2020’li yıllara girdiğimiz günümüzde medya sektörünün belki de tarihinin en zor bir döneminden geçtiğini ve birçok alanda yasal düzenleme beklendiğini ifade eden ABYD Başkanı Sezer Küçükkurt, 10 Ocak nedeniyle yaptığı açıklamada şu görüşlere yer verdi:

DİLEYEN HERKES GAZETECİLİK MASKESİ ALTINA GİRİYOR

“Sürekli itibar kaybeden gazetecilik mesleği ve basın sektörünün gelişmesi açısından yasal boşlukların doldurulması artık kaçınılmaz bir hal almıştır. Sürekli vurguladığımız gibi ülkemiz, medya alanında kapsamlı bir değişime, yenilenmeye ihtiyaç duymaktadır. Basın özgürlüğünden basında çalışma koşullarına, mesleki standartlardan yasal düzenlemelere kadar bir dizi yenilik, geniş katılımlı çalıştaylar dizisi ile belirlenmeli ve zaman geçirilmeden uygulamaya konulmalıdır. Sektörümüzde mesleki düzenleme olmaması; tehdit ve şantaja dayalı etik dışı haberlerin yapılmasına, birikimine, eğitimine bakılmaksızın dileyen herkesin gazeteci maskesi altında sektörümüzde boy göstermesine neden olmaktadır.  Meslektaşlarımız, meslek onurlarını korumak adına mücadele etse de, yasal boşluktan yararlanan çıkarcıların medya sektöründe boy göstermesine engel olamamaktadır. Bu nedenle basın sektöründe öncelikli olarak mesleki düzenleme yapılmalıdır.

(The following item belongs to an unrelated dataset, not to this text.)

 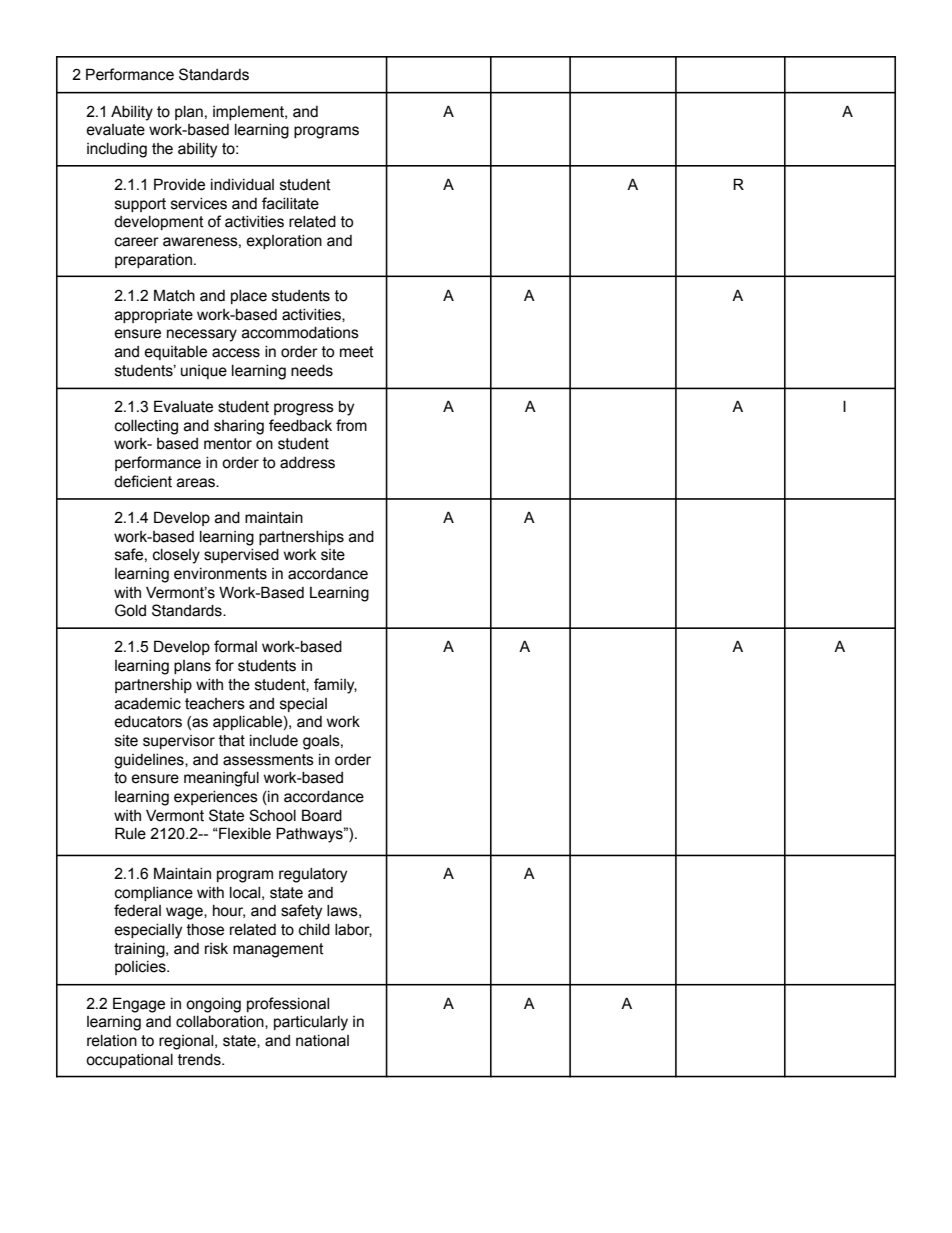 I want to click on family, so click(x=335, y=686).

10 OCAK 1961’DEN DAHA İYİ HAKLARA SAHİP DEĞİLİZ

Bilindiği gibi 10 Ocak 1961, basında çalışanların haklarına ilişkin 212 sayılı yasanın uygulanmaya başlandığı gündür. Bu yasa, basın emekçilerinin sigortalı çalışmasını, işten çıkarılmaları durumunda ihbar ve kıdem tazminatlarının ödenmesini, gazetecilik faaliyetlerini özgürce yürütmelerini güvenceye bağlamaktaydı. Ancak günümüzde meslektaşlarımız çalışma ve yaşama koşulları ile mesleki yeteneklerini geliştirme ve mesleklerini özgürce yapma olanakları bakımından 10 Ocak 1961’den daha iyi haklara sahip değildirler. Hep tekrarladığımız gibi 10 Ocak’lar ve 24 Temmuz’lar bizim için bayram günü değil, dayanışma günleridir.

BASIN, HALKIN SESİDİR

Unutulmamalıdır ki; Basın özgürlüğü ve basın özgürlüğünü de kapsayan ifade özgürlüğü, çağımızda demokratik yaşamın olmazsa olmazıdır. Özgür basın, demokrasinin yaşamasını ve gelişmesini sağlayan kurumların başında gelmektedir. Halkın sesi olma görevini üstlenen, üzerine düşen yükümlülükleri hakkıyla yerine getiren, gazetesinden televizyonuna, radyosundan internet sitelerine kadar, bağımsız ve özgür basın, düşünce özgürlüğünün de en etkili aracıdır. Çağdaş demokratik toplumlarda halkın haber alma hakkı basın ve ifade özgürlüğüyle mümkündür. Bu nedenle ülke olarak basının sorunlarını elbirliği ile çözümlemeliyiz.”